Given data |
--

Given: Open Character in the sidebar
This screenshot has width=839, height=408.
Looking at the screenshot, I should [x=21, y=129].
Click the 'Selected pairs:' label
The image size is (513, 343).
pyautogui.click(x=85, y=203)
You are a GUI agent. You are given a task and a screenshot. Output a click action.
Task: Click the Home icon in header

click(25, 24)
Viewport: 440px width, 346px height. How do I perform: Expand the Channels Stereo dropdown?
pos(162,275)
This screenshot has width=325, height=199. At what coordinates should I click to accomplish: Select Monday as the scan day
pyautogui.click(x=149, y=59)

--

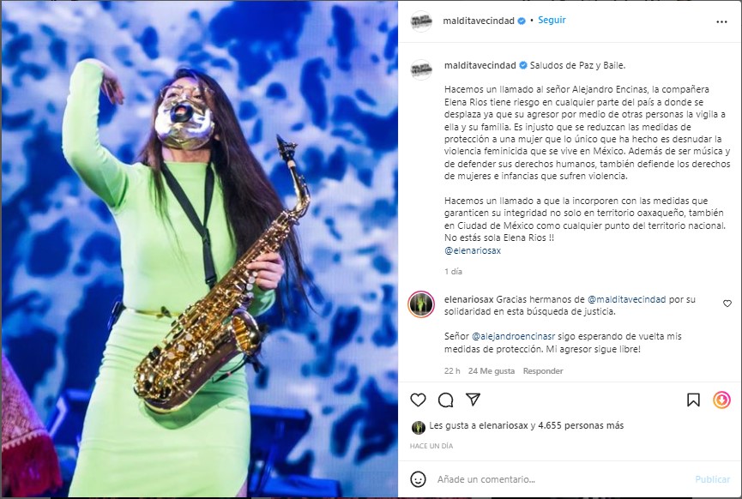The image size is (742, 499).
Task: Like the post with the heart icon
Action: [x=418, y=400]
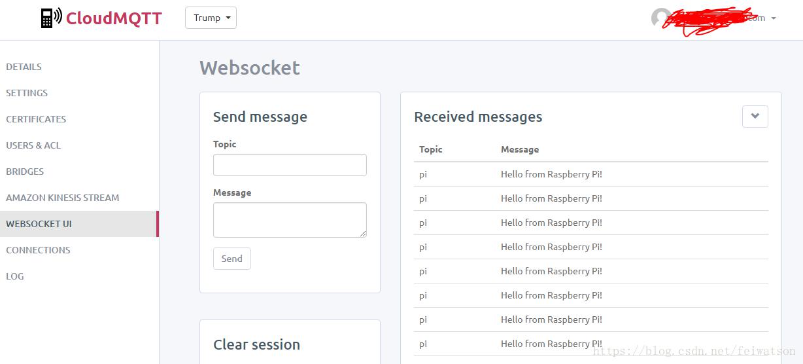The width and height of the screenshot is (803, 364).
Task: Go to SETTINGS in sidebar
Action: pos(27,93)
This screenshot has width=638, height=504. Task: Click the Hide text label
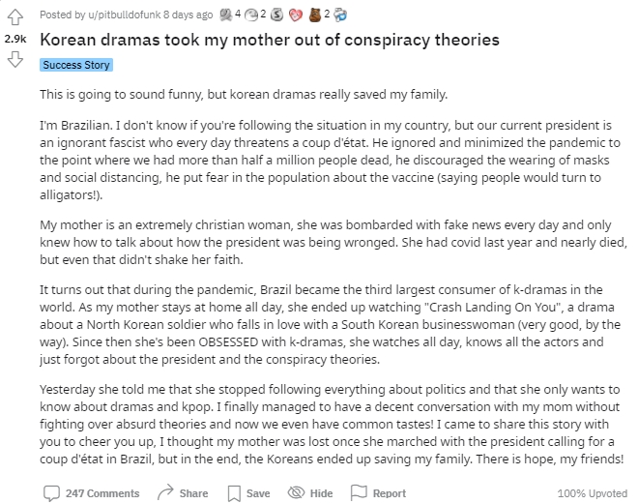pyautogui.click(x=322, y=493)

--

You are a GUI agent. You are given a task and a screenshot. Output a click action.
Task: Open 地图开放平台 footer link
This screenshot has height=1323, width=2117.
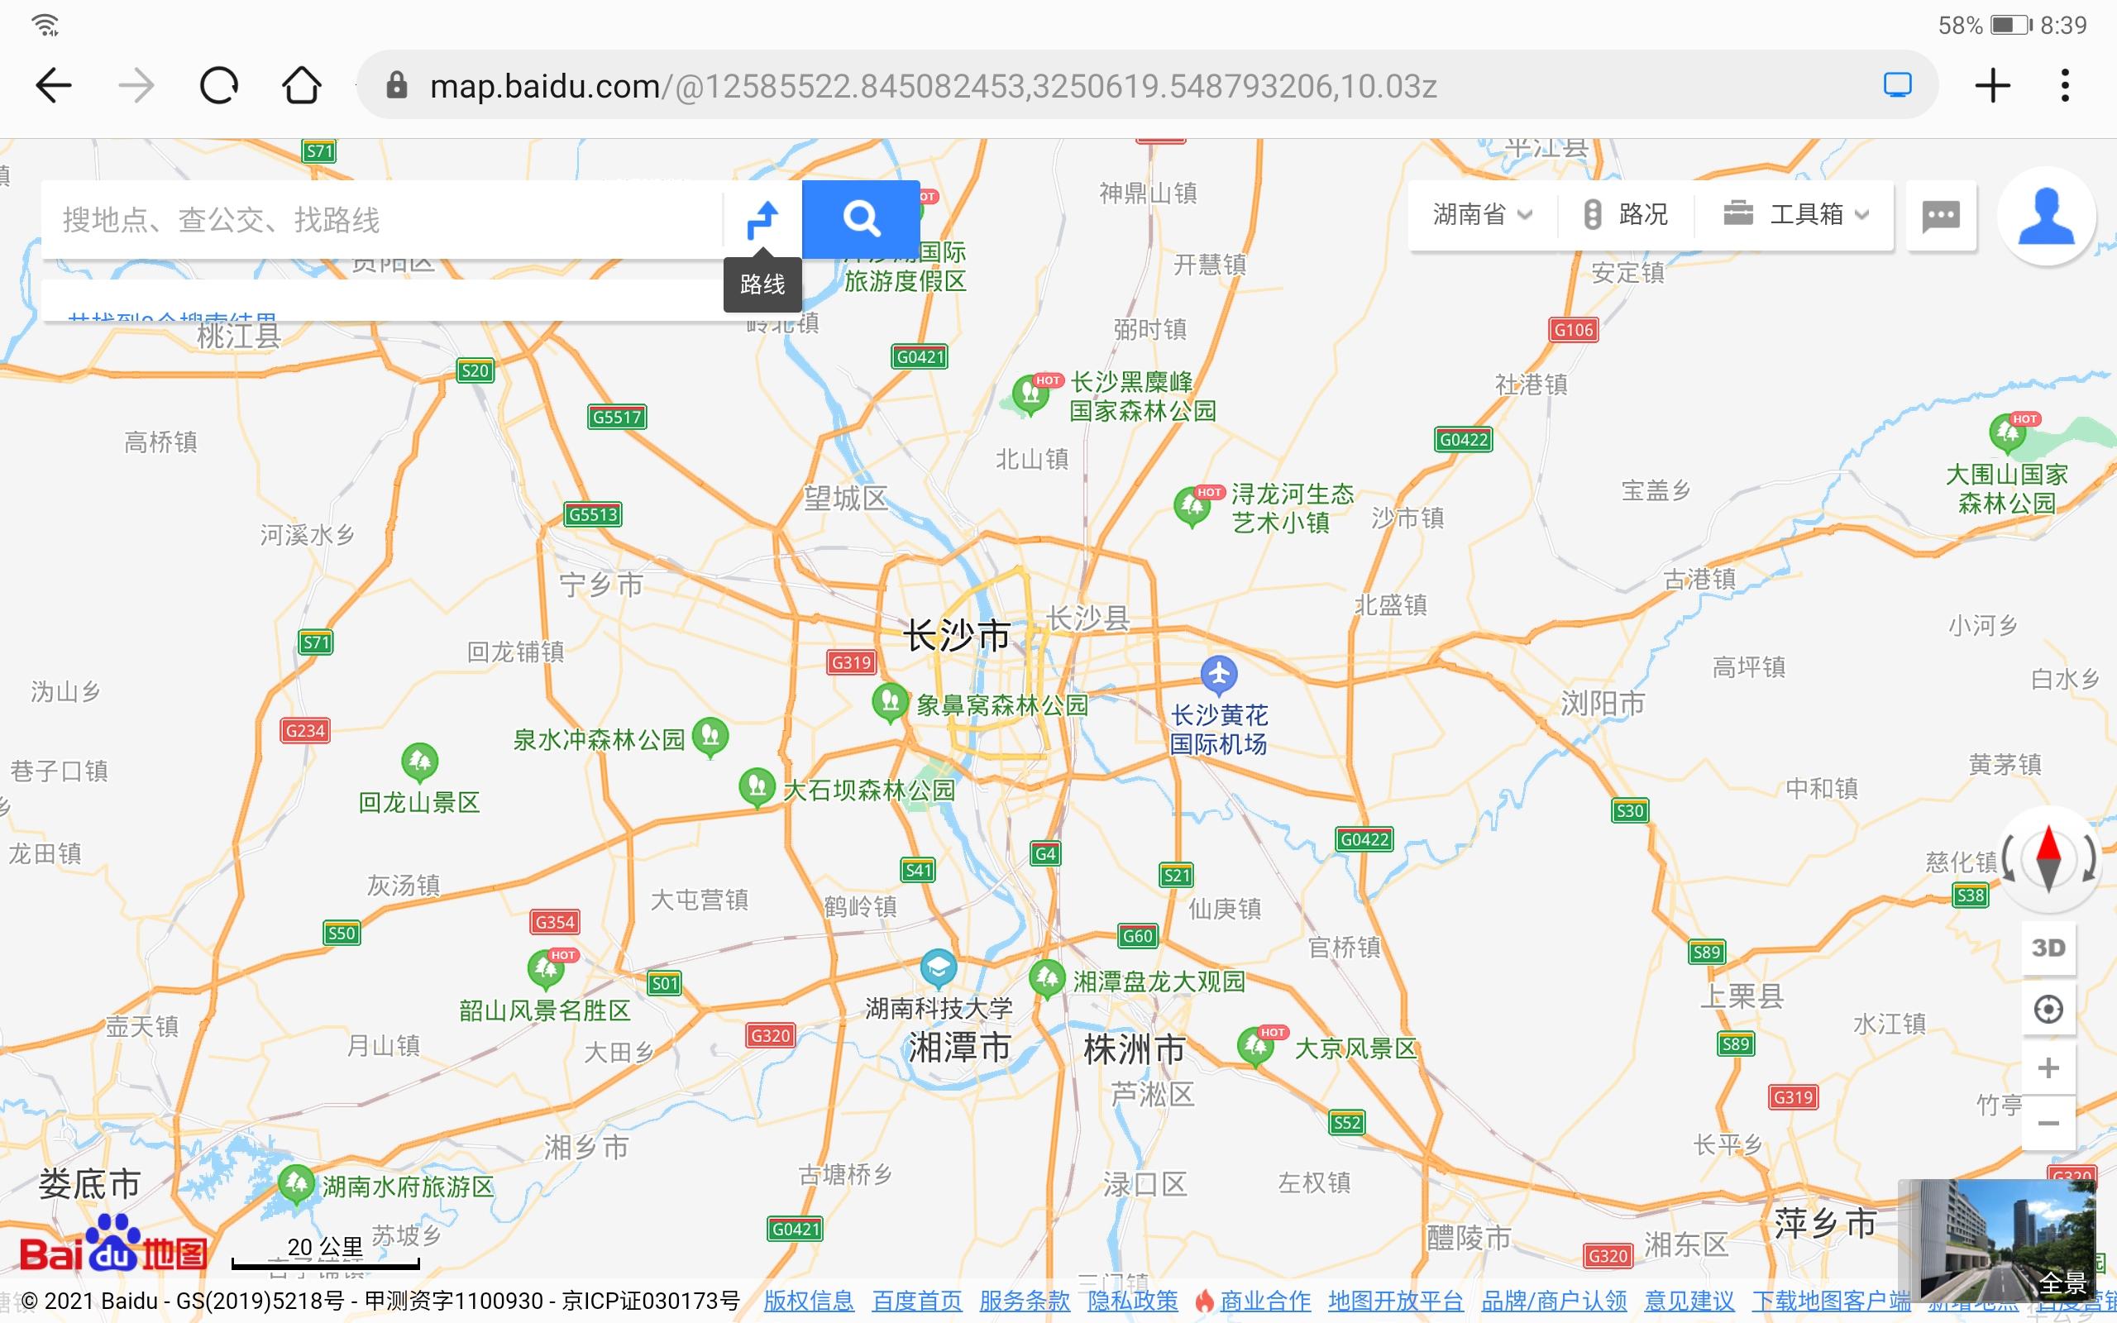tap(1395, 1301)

--

Problem to solve | Find the word "Open" in the listing and copy each line that contains it.

The answer |
Given: Open Character in the sidebar
Task: Open 地图开放平台 footer link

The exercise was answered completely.